Living the Fuck Out LoudMusic
botswana’s metal subculture festival rocks
July 1, 2019
Photographs and text by Lee-Roy Jason
People often ask me why I relish in shooting at music festivals and the answer, quite simply, is that I have found there’s a particular magic that hangs in the air and permeates the space at these events.
This brand of magic is called freedom. The freedom to unmask, to break away from societal constraints and labels in order to be whichever version of yourself suits you best. The Overthrust Winter Metal Mania Festival in Botswana was no exception.
As we made our way to the host town of Ghanzi, my mind was already buzzing thinking of how long it took me to finally get here. It was many years ago in an old thrift store, in the heart of Johannesburg’s CBD when I first heard about the splendor of this festival. I had been trying on a leather jacket when the store owner told me stories about what I may find here.
Looking through the window while driving through this small town, happily taking it all in I spotted a Black couple buying veggies from a local vendor draped in leather and chains, confident and comfortable as if they had just stepped off the “Thunderdome” movie set. That’s when it hit me fully that I was in another realm. Eccentric is the standard here so I knew right there and then that I was in for a visual treat.
And then there I was, watching the urban legend unfold in front of me, in awe seeing something that I thought was synonymous with white skinheads being adopted and reshaped by Black people in a town located eight hours outside the capital city of Botswana.
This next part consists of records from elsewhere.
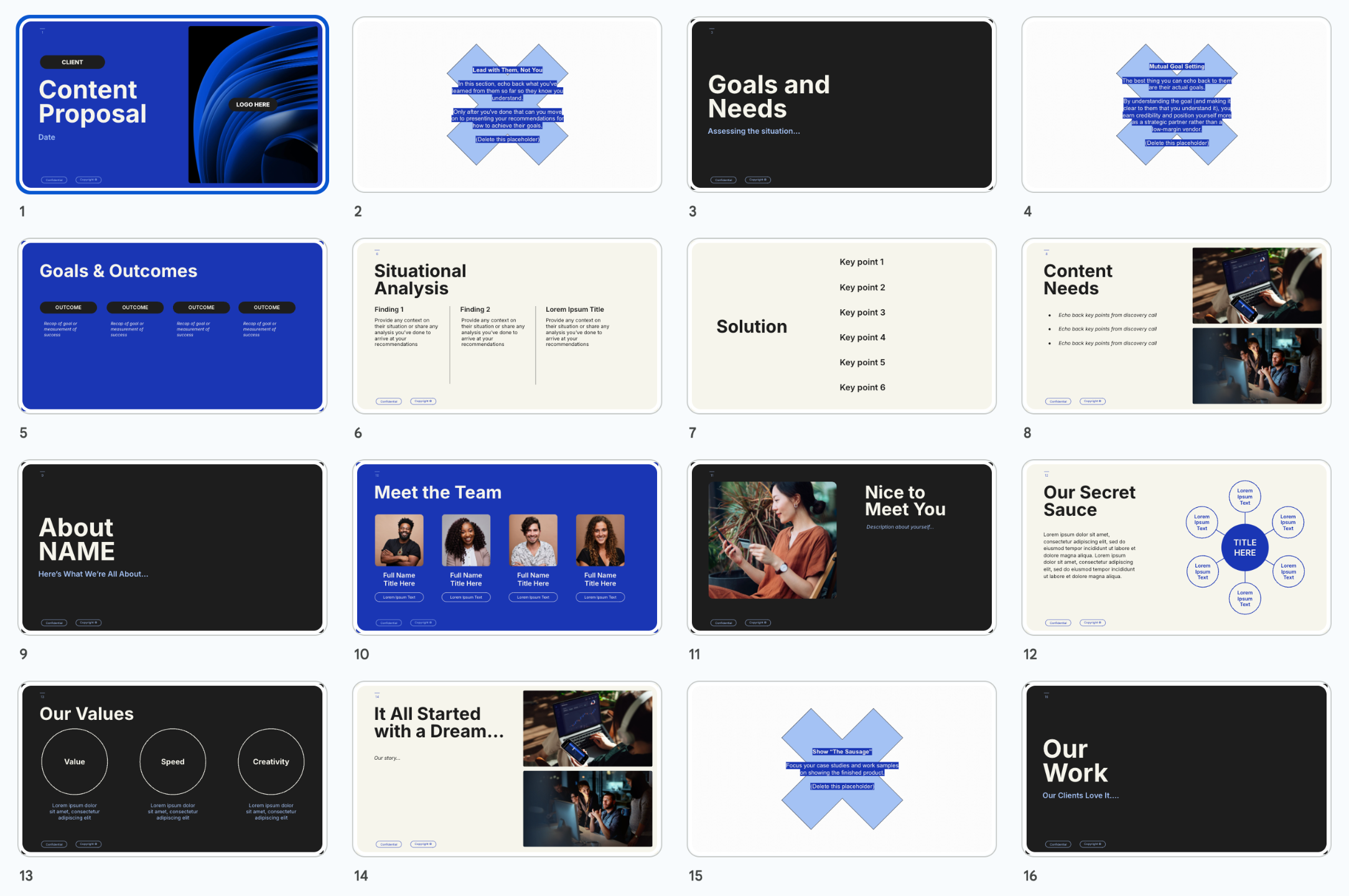
Task: Select the Solution key points slide
Action: [x=841, y=326]
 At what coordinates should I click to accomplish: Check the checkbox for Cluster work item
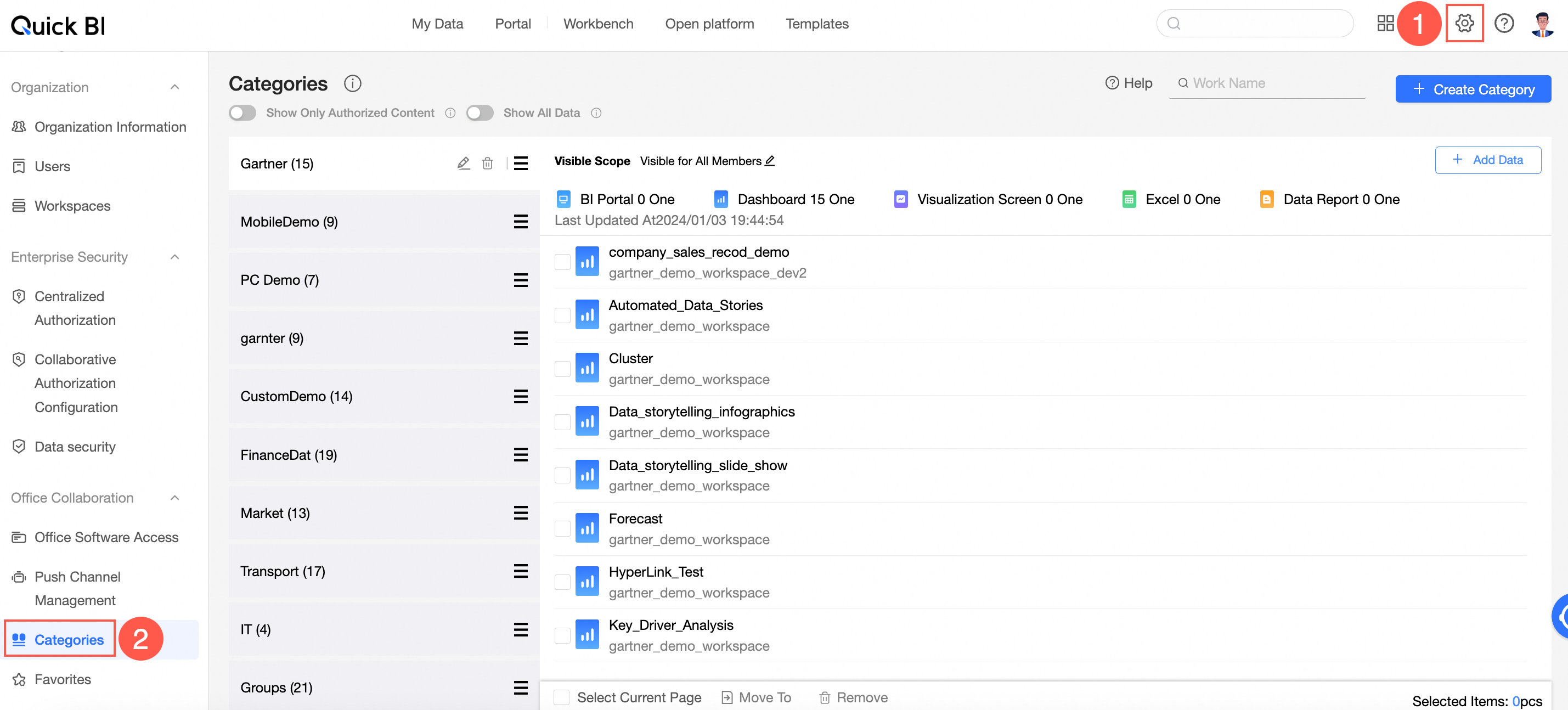point(562,368)
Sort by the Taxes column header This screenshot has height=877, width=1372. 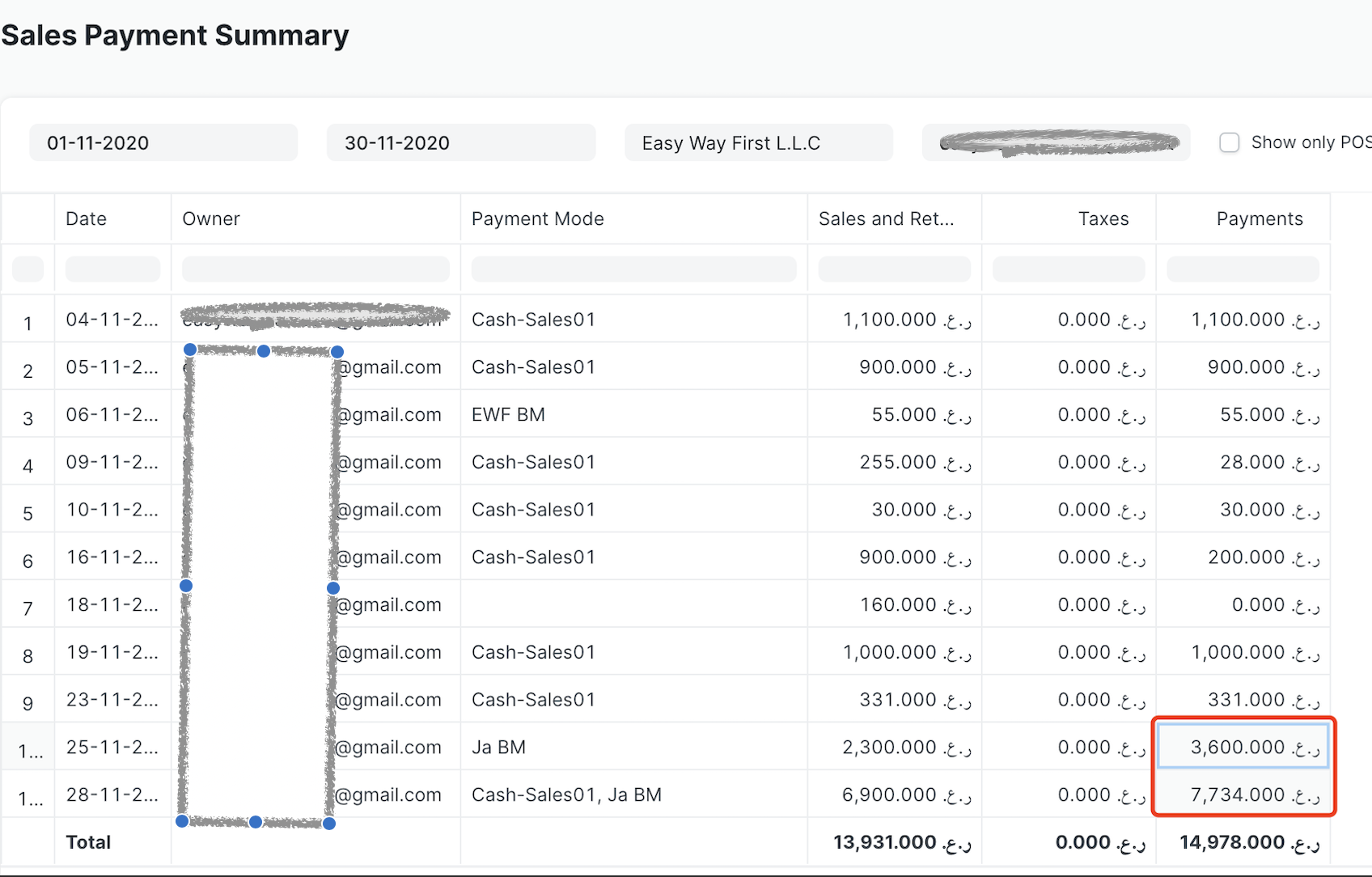[1103, 218]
A stereotype shattered (and rightfully so). I wasn’t alone; I met people from around the world who were just as fascinated as I was by how heavy metal has become such a big part of Ghanzi’s culture.
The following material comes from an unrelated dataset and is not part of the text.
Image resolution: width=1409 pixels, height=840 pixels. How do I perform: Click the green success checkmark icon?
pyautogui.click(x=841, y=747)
At first glance the Overthrust Winter Metal Mania Fest appears to be all about headbanging, mosh pits and badass metalheads partying from sunrise to sunset but being in the thick of it I learned it is so much more than that. It’s the celebration of a sub-culture and community that has formed its unique identity with its music, shared values, and sense of charity. With the proceeds from the festival split between a local children’s home and the family of fallen Overthrust drummer Gakeitse Botlhalentwa aka Suicide Torment, the love of community is undeniable. And the juxtaposition of those two images informed my use of color and B&W, hardcore poses and tender kisses shared by couples, full skull paint, and branded t-shirts all coming together to create a well-balanced experience.
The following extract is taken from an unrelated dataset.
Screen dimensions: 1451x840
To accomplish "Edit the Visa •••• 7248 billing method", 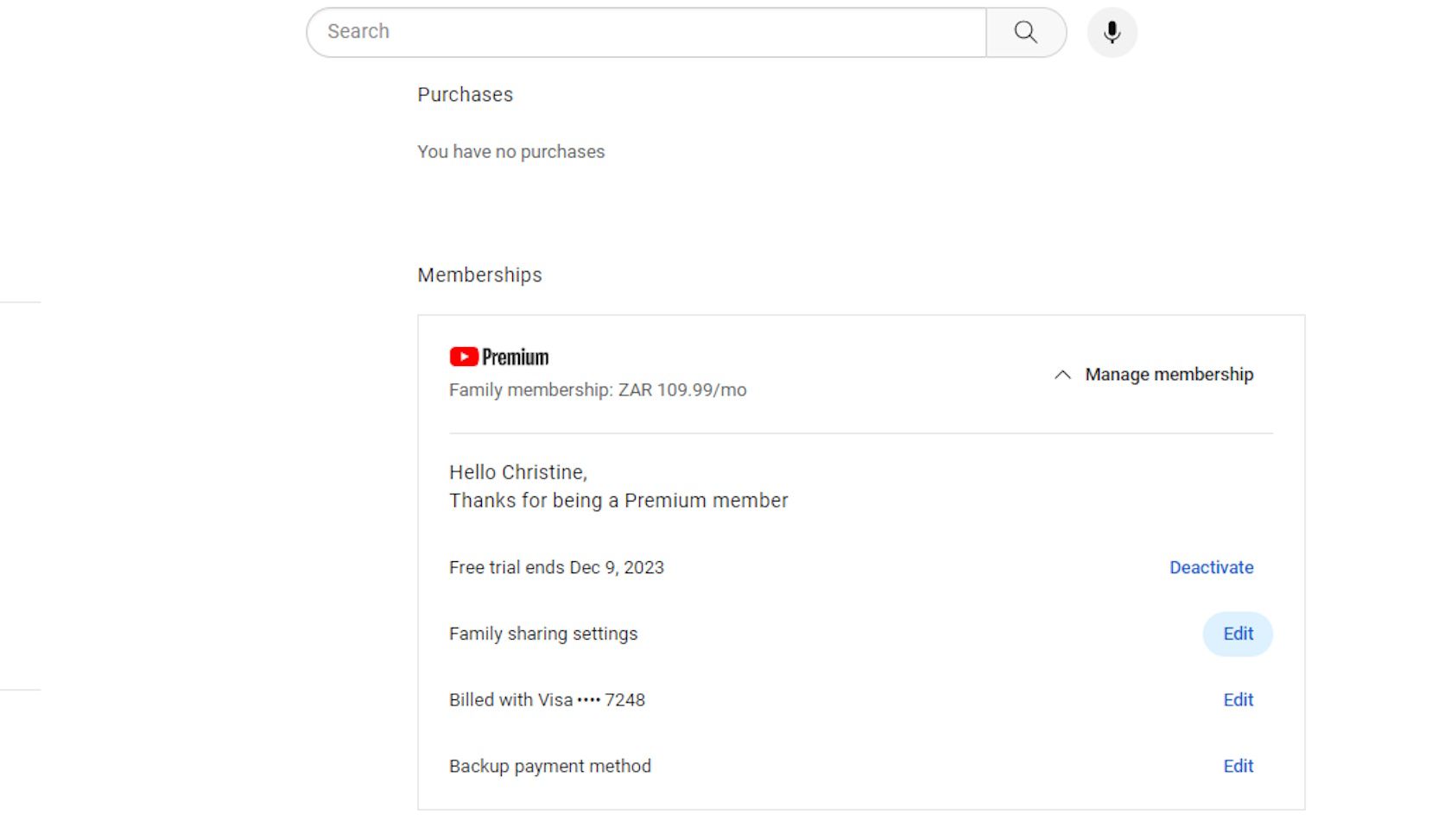I will click(1239, 699).
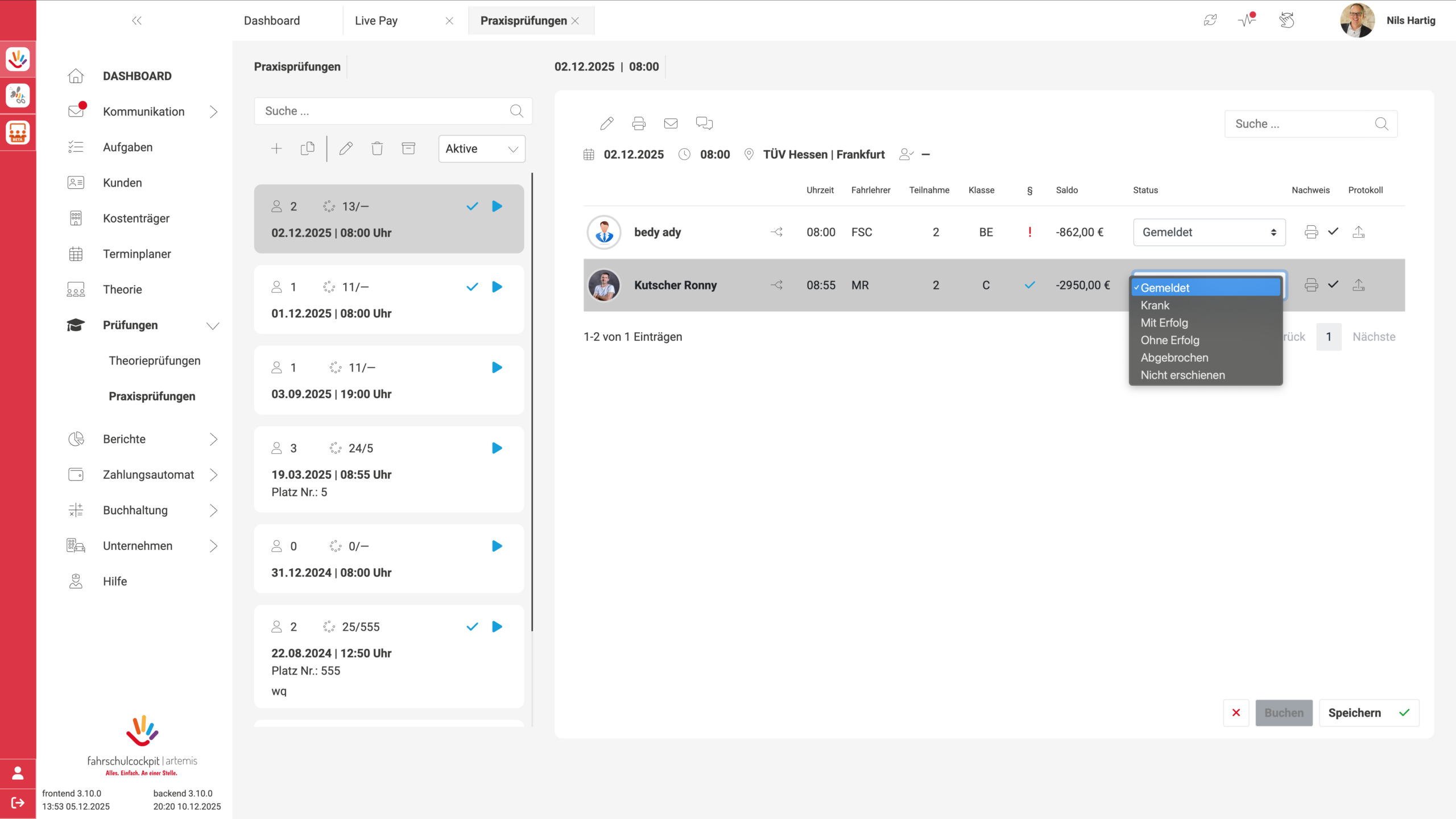
Task: Click the archive icon in list toolbar
Action: (408, 148)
As I walked around partaking in the festivities my reason for being there was clear. I had to document this festival not only for its visual appeal but also to inform other Black heavy metal listeners and enthusiasts that they are not alone, that there is a special place where they fit in, a place they can call their own. I am forever grateful to my Jagermeister family for helping bring this achieve this and bring this dream to life.
There is a joyous feeling when witnessing and capturing people who are swayed by the music they love, surrounded by the energy they understand, decked out in a spirited fashion that makes me enjoy what I do.